# Building LDA Mallet Model

So far you have seen Gensim’s inbuilt version of the LDA algorithm. Mallet’s version, however, often gives a better quality of topics.

Based on [Gensim Topic Modeling](https://www.machinelearningplus.com/nlp/topic-modeling-gensim-python/)

In [5]:
import os
import sys
import gensim
import pyLDAvis
import pyLDAvis.gensim

from gensim import corpora
from gensim import models
from gensim.models.coherencemodel import CoherenceModel
from gensim.models.wrappers import LdaMallet

print('Python Version: %s' % (sys.version))

Python Version: 2.7.15 | packaged by conda-forge | (default, Feb 28 2019, 04:00:11) 
[GCC 7.3.0]


In [3]:
dictionary = corpora.Dictionary.load('documents.dict')
corpus = corpora.MmCorpus('documents.mm')
lda_model = models.LdaModel.load('lda_model')
print(dictionary)
print(corpus)
print(lda_model)

Dictionary(7714 unique tokens: [u'francesco', u'csuci', u'univesidad', u'sation', u'efimenko']...)
MmCorpus(4 documents, 7714 features, 10760 non-zero entries)
LdaModel(num_terms=7714, num_topics=20, decay=0.5, chunksize=100)

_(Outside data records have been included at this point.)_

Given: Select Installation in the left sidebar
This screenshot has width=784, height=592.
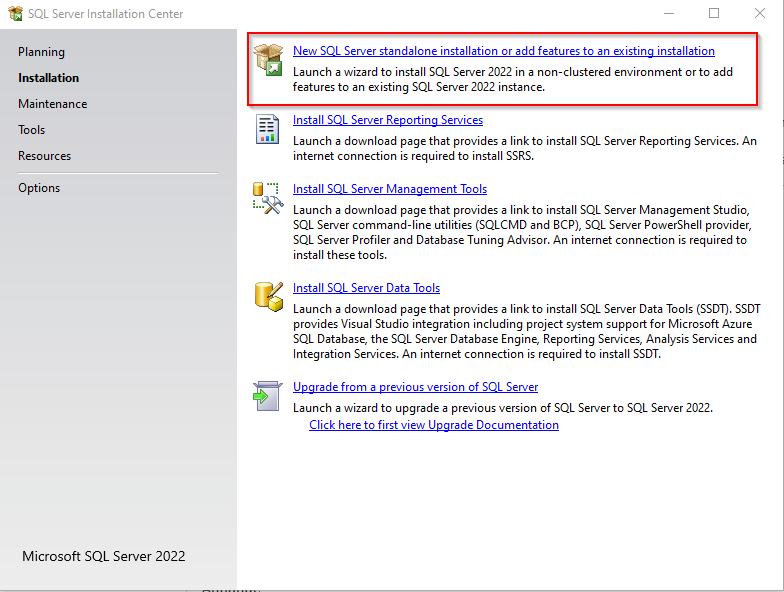Looking at the screenshot, I should (x=48, y=78).
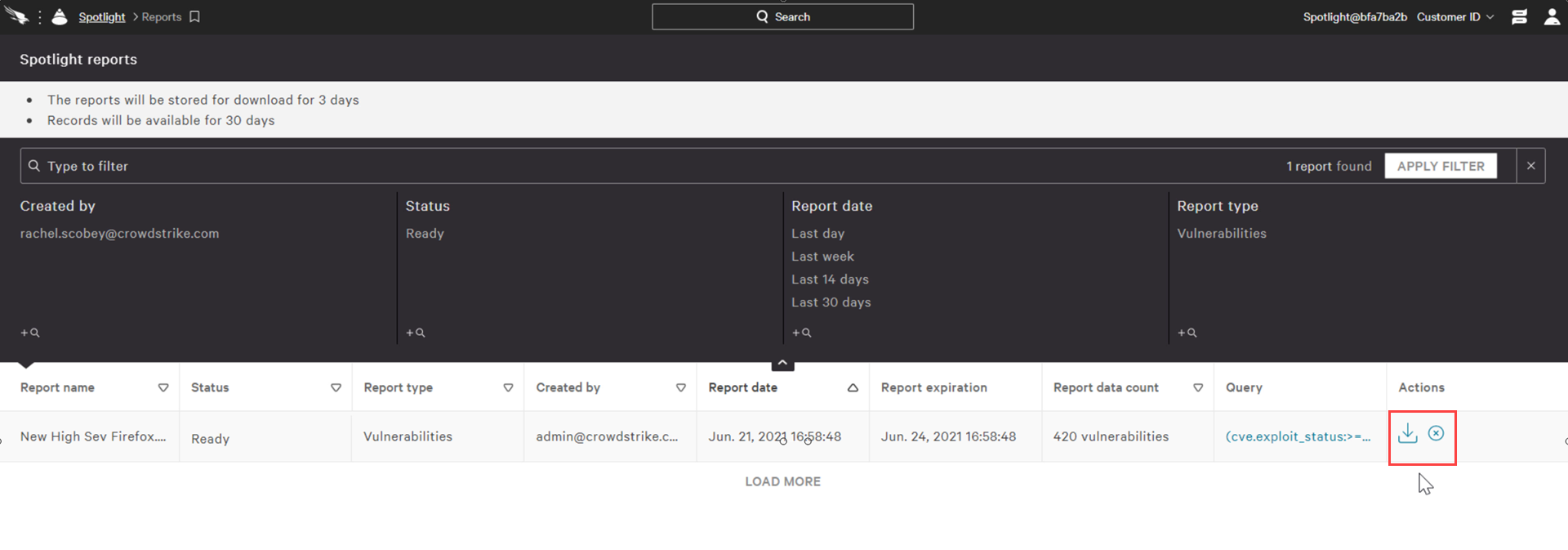
Task: Add search under Created by filter
Action: pos(30,333)
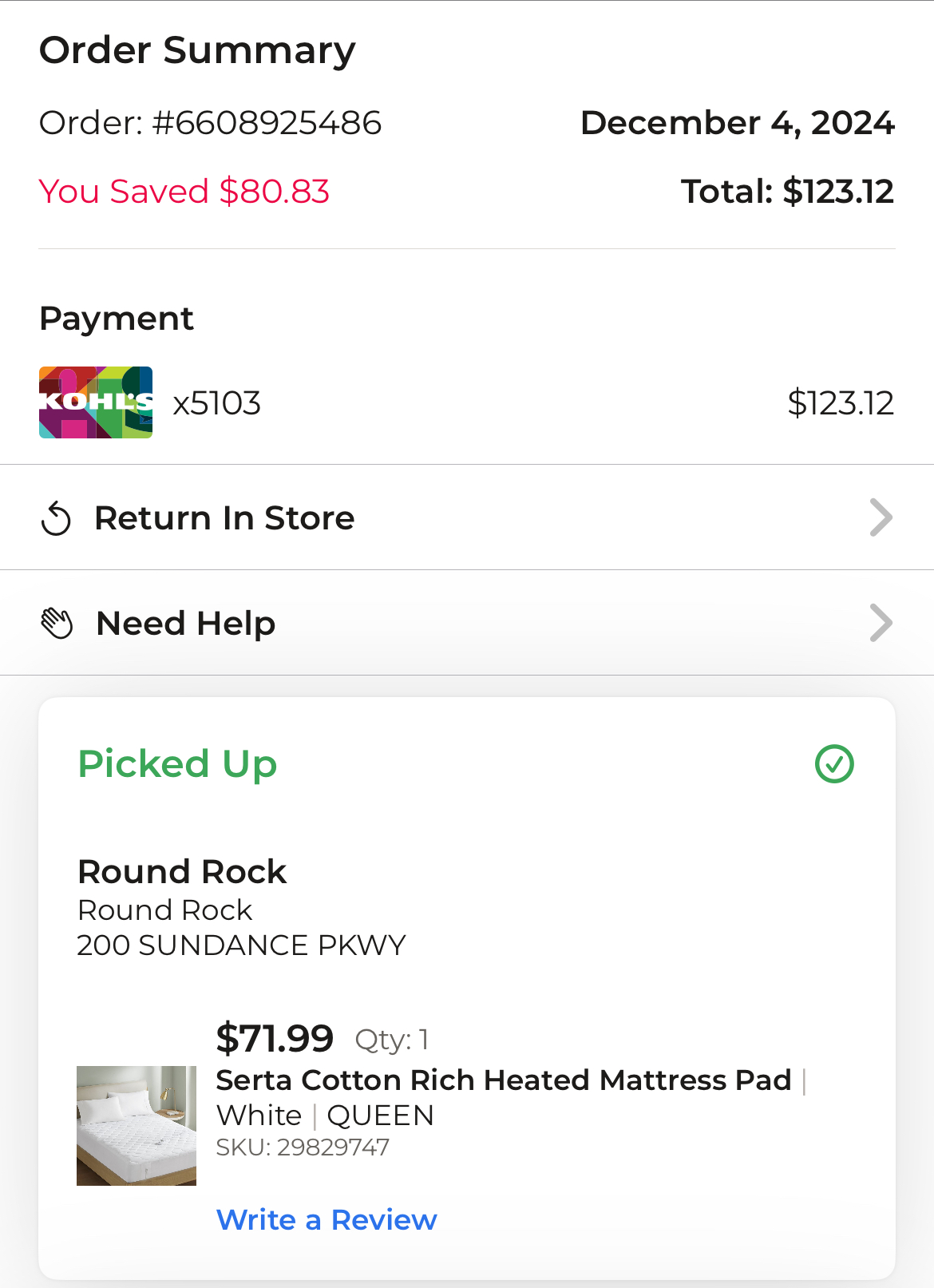Tap the SKU 29829747 text
This screenshot has height=1288, width=934.
coord(303,1147)
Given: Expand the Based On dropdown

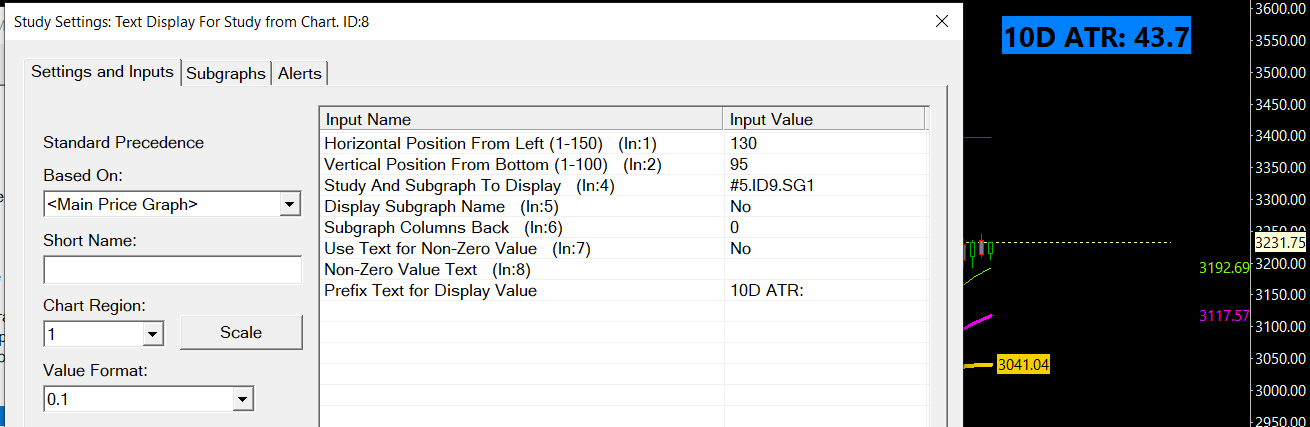Looking at the screenshot, I should (290, 204).
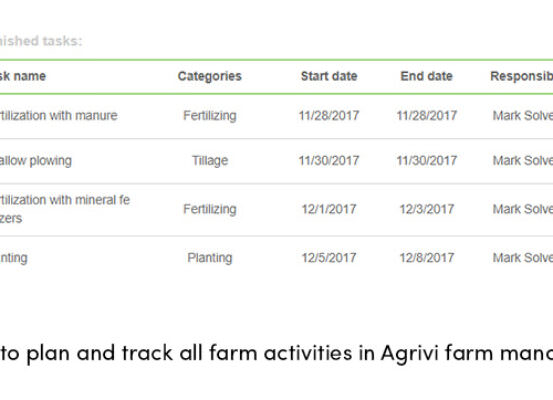Viewport: 553px width, 400px height.
Task: Click start date 11/28/2017
Action: [329, 116]
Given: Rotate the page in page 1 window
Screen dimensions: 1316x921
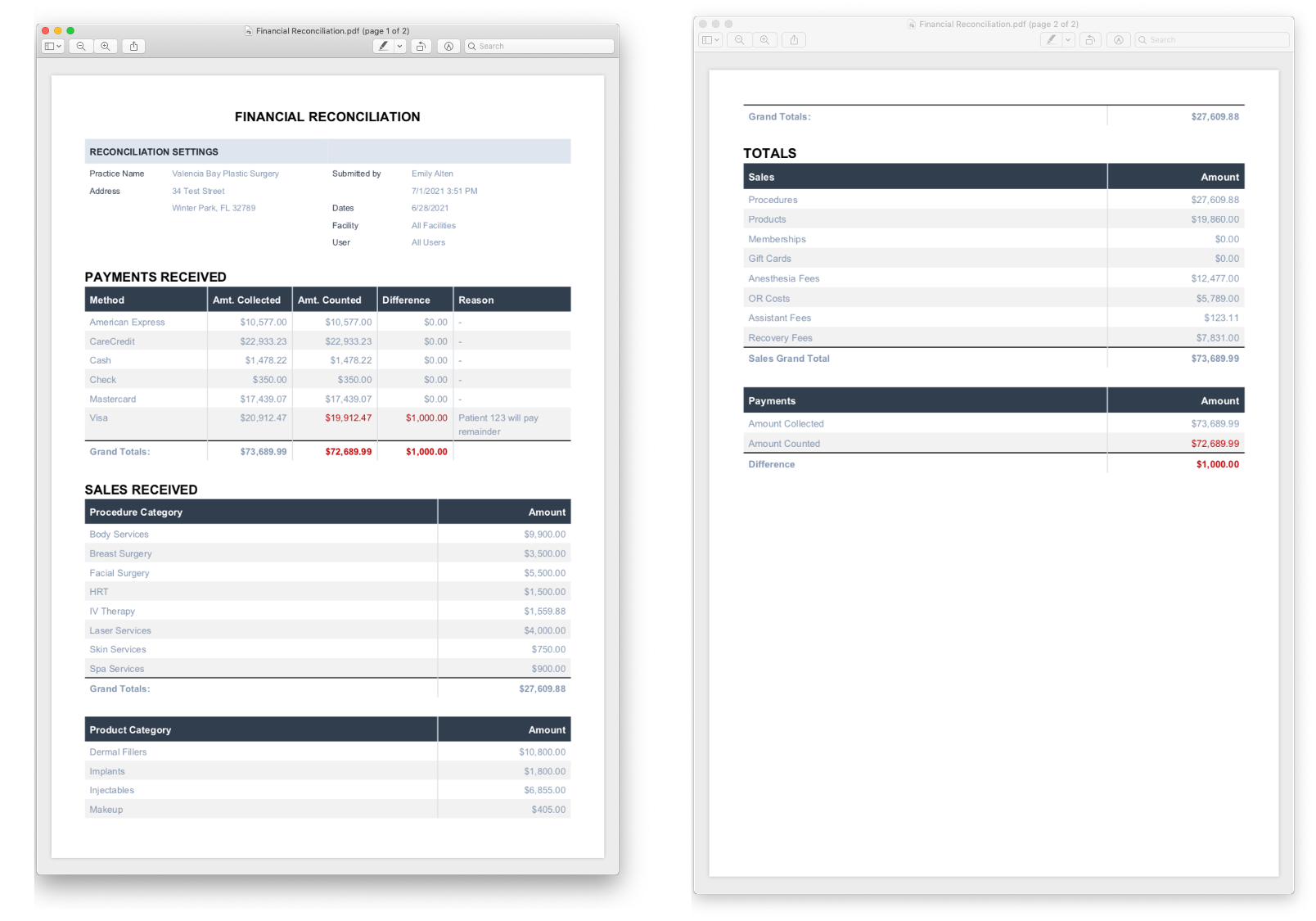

  'See the migration notes for details: %s' % _MIGRATION_NOTES_URL


In [11]:
import pickle
#with open('documents', 'wb') as f: #save
#    pickle.dump(mylist, f)

with open('documents', 'rb') as f: #load
    documents = pickle.load(f)

Gensim provides a wrapper to implement Mallet’s LDA from within Gensim itself. You only need to [install](http://mallet.cs.umass.edu/download.php), unzip it and provide the path to mallet in the unzipped directory to gensim.models.wrappers.LdaMallet. See how I have done this below.

In [4]:
mallet_path = 'mallet-2.0.8/bin/mallet' # update this path
ldamallet = gensim.models.wrappers.LdaMallet(mallet_path, corpus=corpus, num_topics=20, id2word=dictionary)

In [10]:
# Show Topics
#print(ldamallet.show_topics(formatted=False))

# Compute Coherence Score
coherence_model_ldamallet = CoherenceModel(model=ldamallet, 
                                           texts=documents, 
                                           dictionary=dictionary, 
                                           coherence='c_v')
coherence_ldamallet = coherence_model_ldamallet.get_coherence()
print('\nCoherence Score: ', coherence_ldamallet)

('\nCoherence Score: ', 0.5411833430131268)


In [12]:
ldamallet.save('ldamallet')